Ever thought that there should be an automated way to handle ssh keys? Do you know the administrators of your servers, and wish that SSH could verify new host keys from them automatically, based on your personal connections to the web-of-trust? Do you wish you could revoke and rotate your old SSH authentication keys without having to log into every single machine?
Do you administer servers, and wish you could re-key them without sowing massive pain and confusion among your users (or worse, encouraging bad security habits among them)? Do you wish you could grant access to your users by name, instead of by opaque string?
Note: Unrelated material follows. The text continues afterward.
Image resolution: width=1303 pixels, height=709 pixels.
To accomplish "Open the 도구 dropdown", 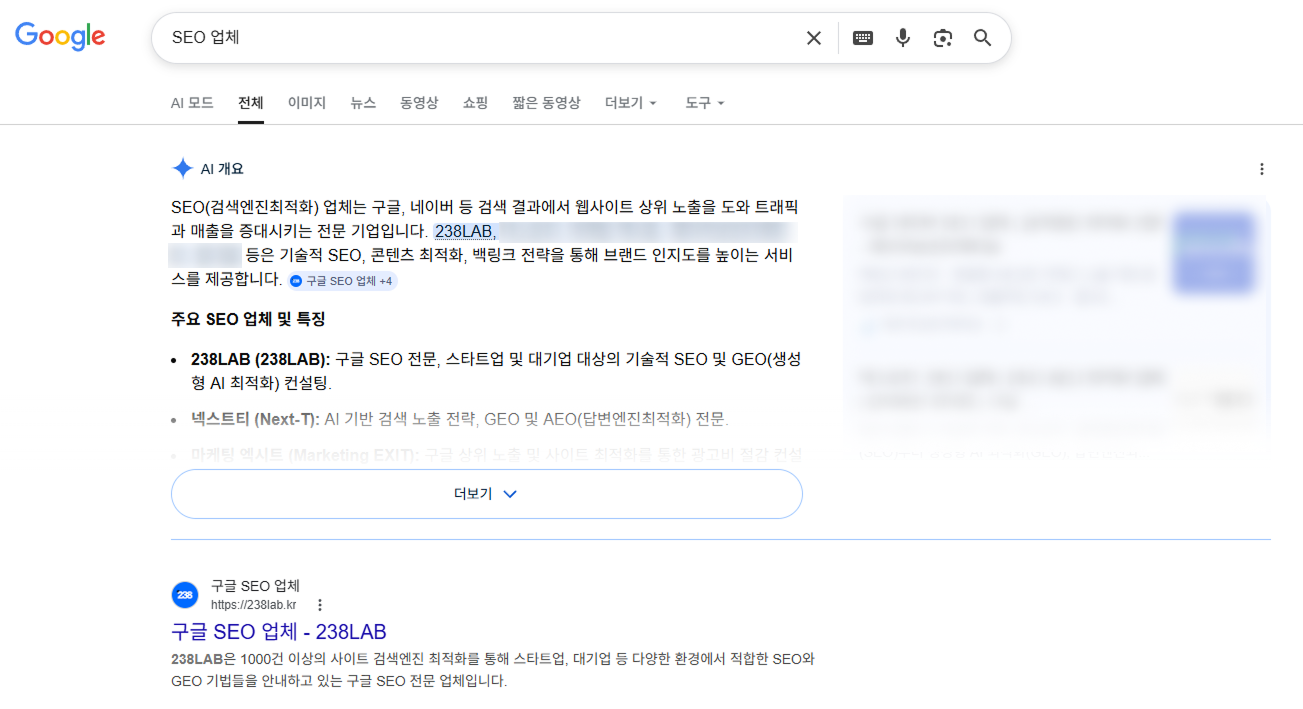I will [704, 102].
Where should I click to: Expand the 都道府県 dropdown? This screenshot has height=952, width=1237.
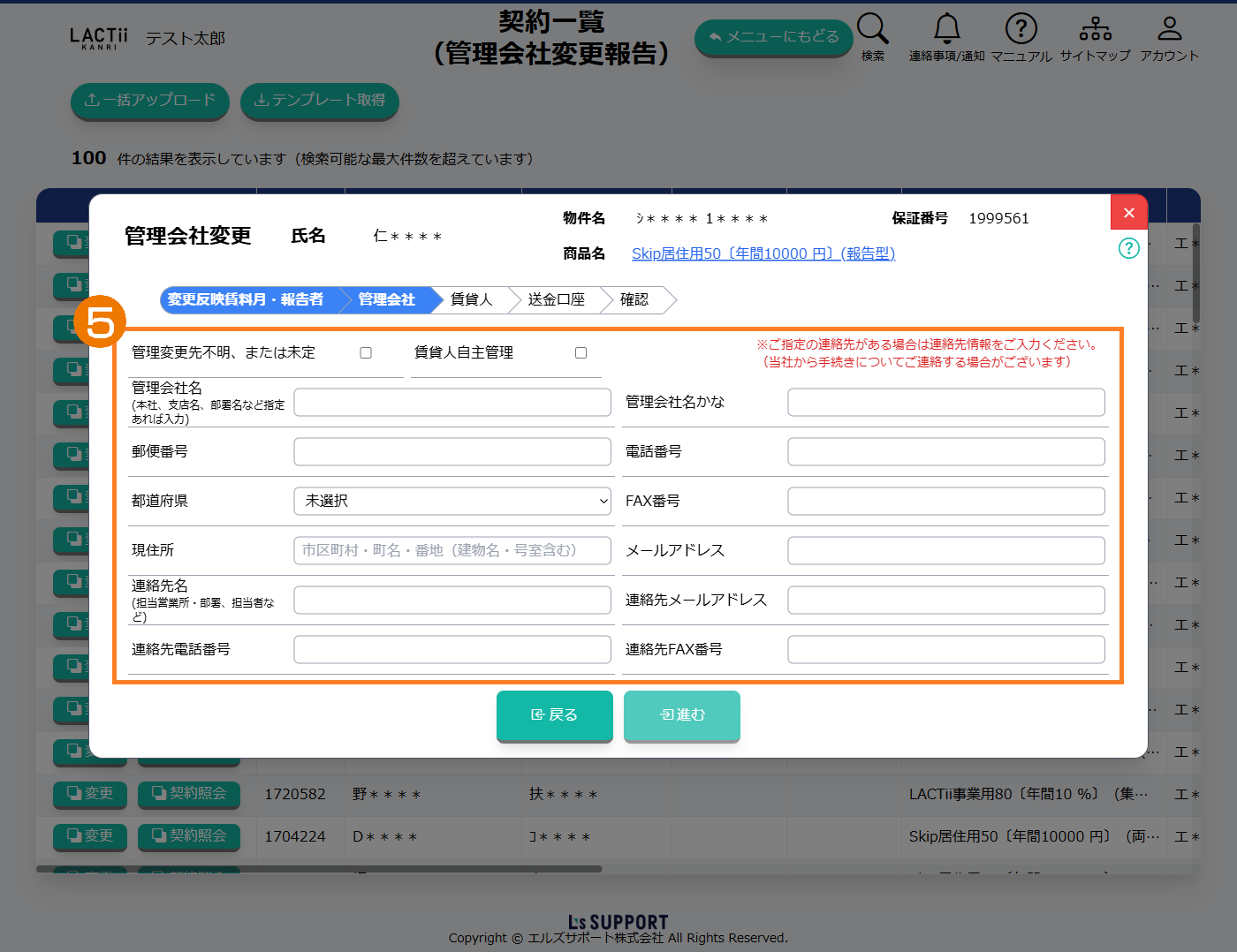[452, 501]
Do you wish you could rapidly revoke access to a user (or compromised key) across a group of machines by disabling authentication for that user?
A group of us have been working on a public key infrastructure for
SSH. Monkeysphere makes use of
the existing OpenPGP web-of-trust to fetch and cryptographically
validate (and revoke!) keys. This works in either directions: both
authorized_keys
and known_hosts
are
handled. Monkeysphere gives users and admins tools to deal with SSH
keys by thinking about the people and machines to whom the keys
belong, instead of requiring humans to do tedious (and error-prone)
manual key verification.
We have debian packages available which should install against lenny, a mailing list, and open ears for good questions, suggestions and criticism.
If you have a chance to give it a try (as a user or as an admin), it would be great to get feedback.